Dort tummeln sich viele seltene Tiere. Die Stiftung Pro Artenvielfalt will ein Naturschutzgebiet daraus machen. Denn das Feuchtgebiet ist wichtiger Rastplatz für Zigtausende Zugvögel, für die das Insektenangebot dort überlebenswichtig ist. (gin)
Lange Zeit hat den Vogel ein großes Geheimnis umgeben, das jetzt erst gelüftet wurde. „Man wusste zwar, wo er brütet“, erzählt Nielitz von Weißrussland, der Ukraine und ein paar Vorkommen in Polen und Ungarn. „Aber wo er überwintert, das wusste man nicht.“ Deshalb hätte sich extra eine Forschergruppe gegründet, die nicht nur Seggenrohrsänger beringt, sondern ihnen auch ein paar Schwanzfedern genommen hätte.
„Die wurden chemisch untersucht, da die Tiere mit der Nahrung Kohlenstoffisotope aufnehmen, die in den Federn nachgewiesen werden können“, erzählt der Ornithologe. Der Vorteil dieser Untersuchung: Die Isotope seien überall auf der Welt verschieden. Und da die Vögel im Wintergebiet ihre Federn wechselten, könne dadurch eingegrenzt werden, wo die Tiere überwintern.
„So wurden als mögliche Regionen Westafrika und die Westsahara ausgemacht und geschaut, wo es dort flache Sumpfgebiete gibt“, berichtet Uwe Nielitz. „Und siehe da, sie haben den Seggenrohrsänger in einem Nationalpark gefunden.“ Dort können nun Schutzmaßnahmen getroffen werden.
Dass jetzt auch in Frose diese Tiere - „das Wertvollste, was wir hier haben“ - gefunden wurden, liegt daran, dass sie die See dort als Rastplatz auf ihrem Weg zwischen Brutgebiet und Winterquartier nutzen. „Sie sind so klein, sie müssen unterwegs immer fressen und rasten“, weiß der Ornithologe und bezeichnet das Froser Gebiet als idealen Ort dafür.

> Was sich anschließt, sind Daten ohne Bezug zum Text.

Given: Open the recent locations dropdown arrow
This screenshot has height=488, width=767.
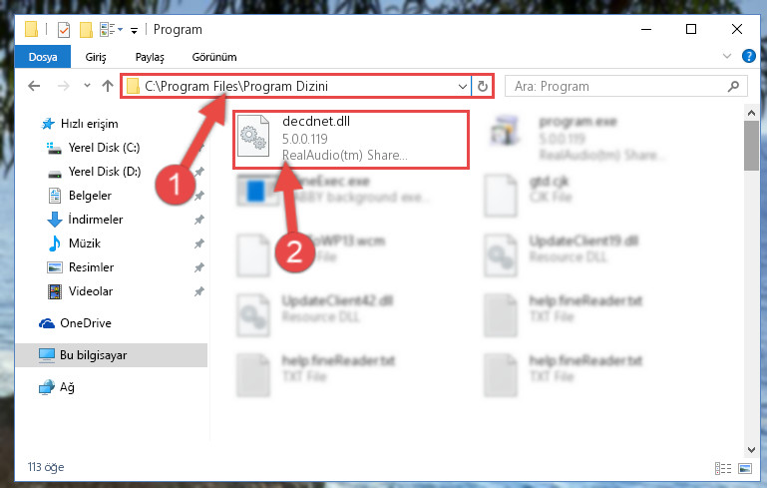Looking at the screenshot, I should pyautogui.click(x=87, y=86).
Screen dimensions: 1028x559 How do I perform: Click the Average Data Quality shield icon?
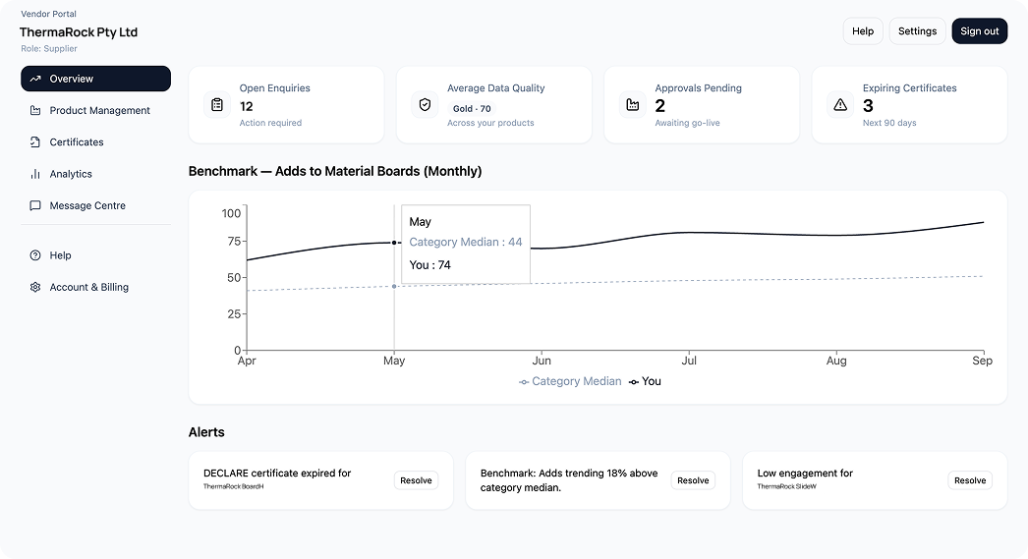pyautogui.click(x=425, y=104)
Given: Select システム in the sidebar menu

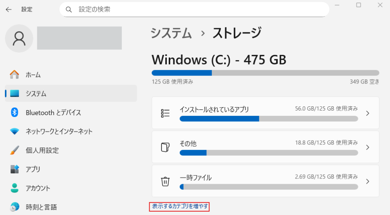Looking at the screenshot, I should [x=36, y=93].
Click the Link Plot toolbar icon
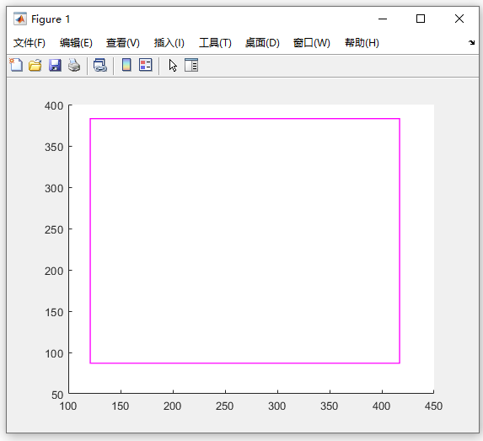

Hier wimmelt es nur so von seltenen Tieren. „Der Seeadler ist regelmäßig hier unten unterwegs - ein Pärchen brütet im Hakel“, erzählt Nielitz. „Sie holen sich hier ihr Futter und auch die Jungen - sie sind erst mit sechs Jahren geschlechtsreif - stromern hier rum“, berichtet der Ascherslebener von der Panik, die die Seeadler unter den Enten verbreiten können. Dieses Jahr habe auch erstmals eine Brandgans hier gebrütet. „Sie hatte zehn Gössel und drei davon großbekommen.“
Nielitz schaut sich um. „Da, dieses Bing, Bing, das ist der Ruf der Bartmeise“, nickt er zum Schilf hinüber. Währenddessen zieht eine Rohrweihe ihre Kreise in der Luft. Ebenfalls eine Rote-Liste-Art. „Drei Paare brüten hier, das ist ein Jungvogel, also waren sie wohl erfolgreich.“ Auch die bunten Bienenfresser segeln durch die Luft und fangen im rasanten Flug Schmetterlinge und Libellen. „Das scheint für diese Art ein ganz wichtiger Rastplatz zu sein“, glaubt Nielitz und holt sein Fernrohr heraus. Er ist neugierig, welche Arten er heute entdeckt.